CUDA Available: True
Device Name: NVIDIA GeForce RTX 3050


In [3]:
# Ensure GPU is available
device = torch.device("cuda" if torch.cuda.is_available() else "cpu")
print(device)

cuda


### 2.- Chunking
Is the process of breaking down a large input text into smaller pieces.
This ensures that the text fits the input size of the embedding model and improves retrieval efficiency.

In [11]:
# Define directories
# Define the persistent directory containing the VectorDB
script_dir =  os.getcwd()
persistent_dir = os.path.abspath(os.path.join(script_dir,'..' ,'index', 'WebScrap_CSVs'))

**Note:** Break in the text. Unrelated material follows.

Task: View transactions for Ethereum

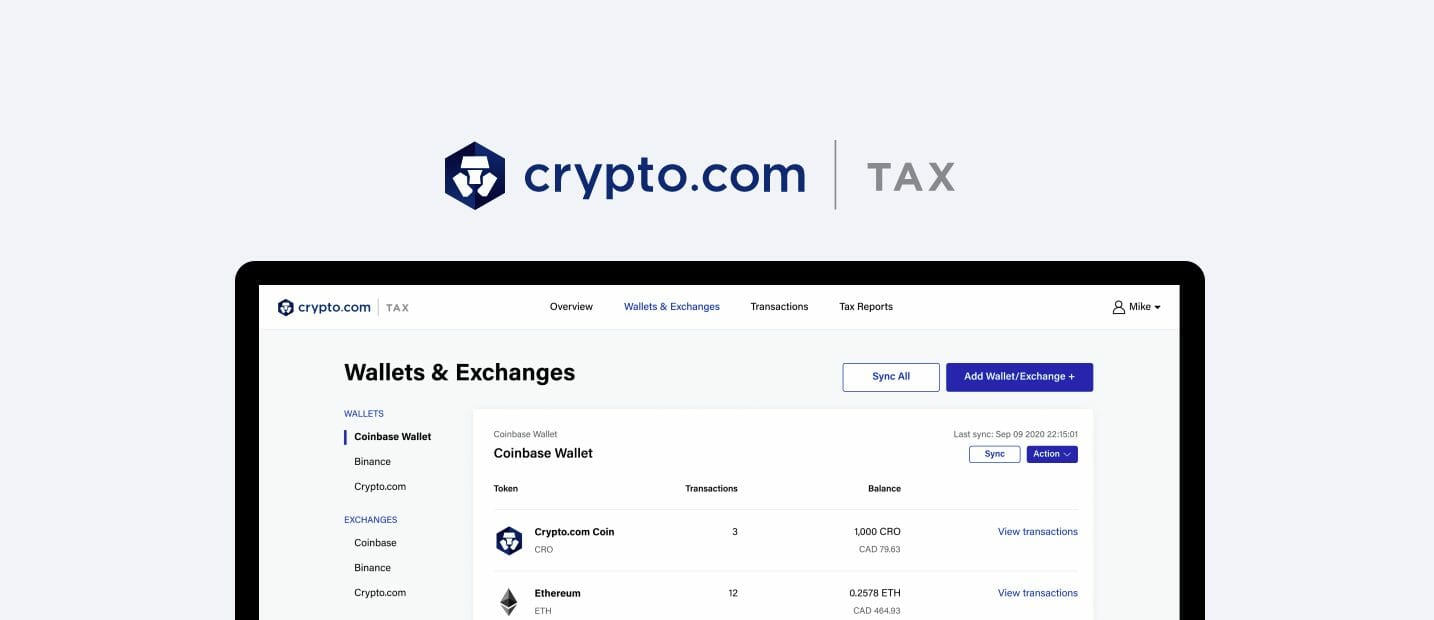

# Importante Leer columna de codigo como string, sino se eliminan los zeros a la izquierda.
df = pd.read_csv('hts_codes_WebScrapped.csv', encoding='utf-8', dtype={'HTS code': str})

# Split data and metadata
texts = df['Description'].tolist()  # This is the text data that will be embedded
metadata = df['HTS code'].tolist()  # This is the metadata that will be stored alongside the embeddings


# WARNING! :Only runs with this version
###### !pip install sentence-transformers==2.2.2  ######
#Define the sentence-transformer model:

#For English
#sentence-transformers/LaBSE
#embed_model = "sentence-transformers/all-MiniLM-L6-v2"
embed_model = "sentence-transformers/all-mpnet-base-v2"

#For Spanish 
#projecte-aina/aguila-7b
#embed_model = "hiiamsid/sentence_similarity_spanish_es"

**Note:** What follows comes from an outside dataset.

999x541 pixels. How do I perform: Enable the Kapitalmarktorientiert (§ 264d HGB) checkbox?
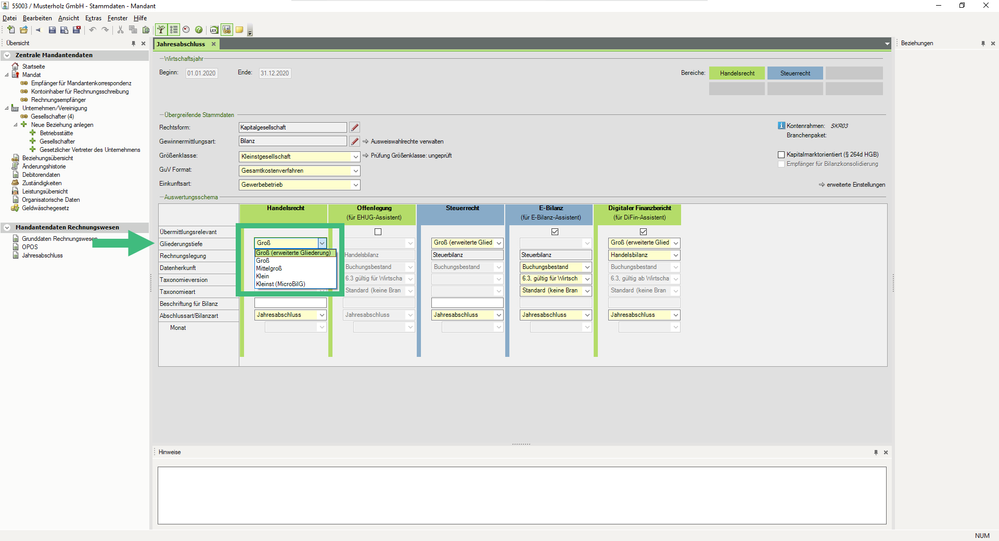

#Other sentence-transformer settings
model_kwargs = {'device': 'cuda:0'}  # specify GPU device
encode_kwargs = {'normalize_embeddings': True}

### 3.- Embedding

A technique for representing text data as numerical vectors, which can be input into machine learning models. The embedding model is responsible for converting text into these vectors.

In [12]:
#Only runs with this version
#!pip install sentence-transformers==2.2.2

hf_embed_model = HuggingFaceInstructEmbeddings(
    model_name=embed_model,
    model_kwargs=model_kwargs,
    encode_kwargs=encode_kwargs
)


load INSTRUCTOR_Transformer
max_seq_length  512


### 4.- Vector DB

A collection of pre-computed vector representations of text data for fast retrieval and similarity search, with capabilities like CRUD operations, metadata filtering, and horizontal scaling.

In [14]:
chroma_db = Chroma(
    collection_name="csv_collection",  # Name for the Chroma collection
    embedding_function=hf_embed_model.embed_query,  # Function for query embeddings
    persist_directory=persistent_dir
)

documents = []
for i, text in enumerate(texts):
    document = Document(page_content=text, metadata={"source": metadata[i]})
    documents.append(document)

# Debug to check metadata + text
print(documents[0])
print(documents[1])    
print(documents[2])   

page_content='Pure-bred breeding horses' metadata={'source': '0101.21'}
page_content='Live horses (excluding pure-bred for breeding)' metadata={'source': '0101.29'}
page_content='Live asses' metadata={'source': '0101.30'}


In [15]:
vector_db = None
with tqdm(total=len(documents), desc="Creando embeddings...") as pbar:
    for d in documents:
        if vector_db:
            vector_db.add_documents([d])
        else:
            #When no GPU is available
            #vector_db = Chroma.from_documents([d],embed_model, persist_directory=persistent_dir )
            
            #To enable embeddings running on GPU: embedding and ingesting at the same time
            vector_db = Chroma.from_documents([d],hf_embed_model, persist_directory=persistent_dir)
        pbar.update(1)    

Creando embeddings...: 100%|██████████| 5541/5541 [02:16<00:00, 40.64it/s]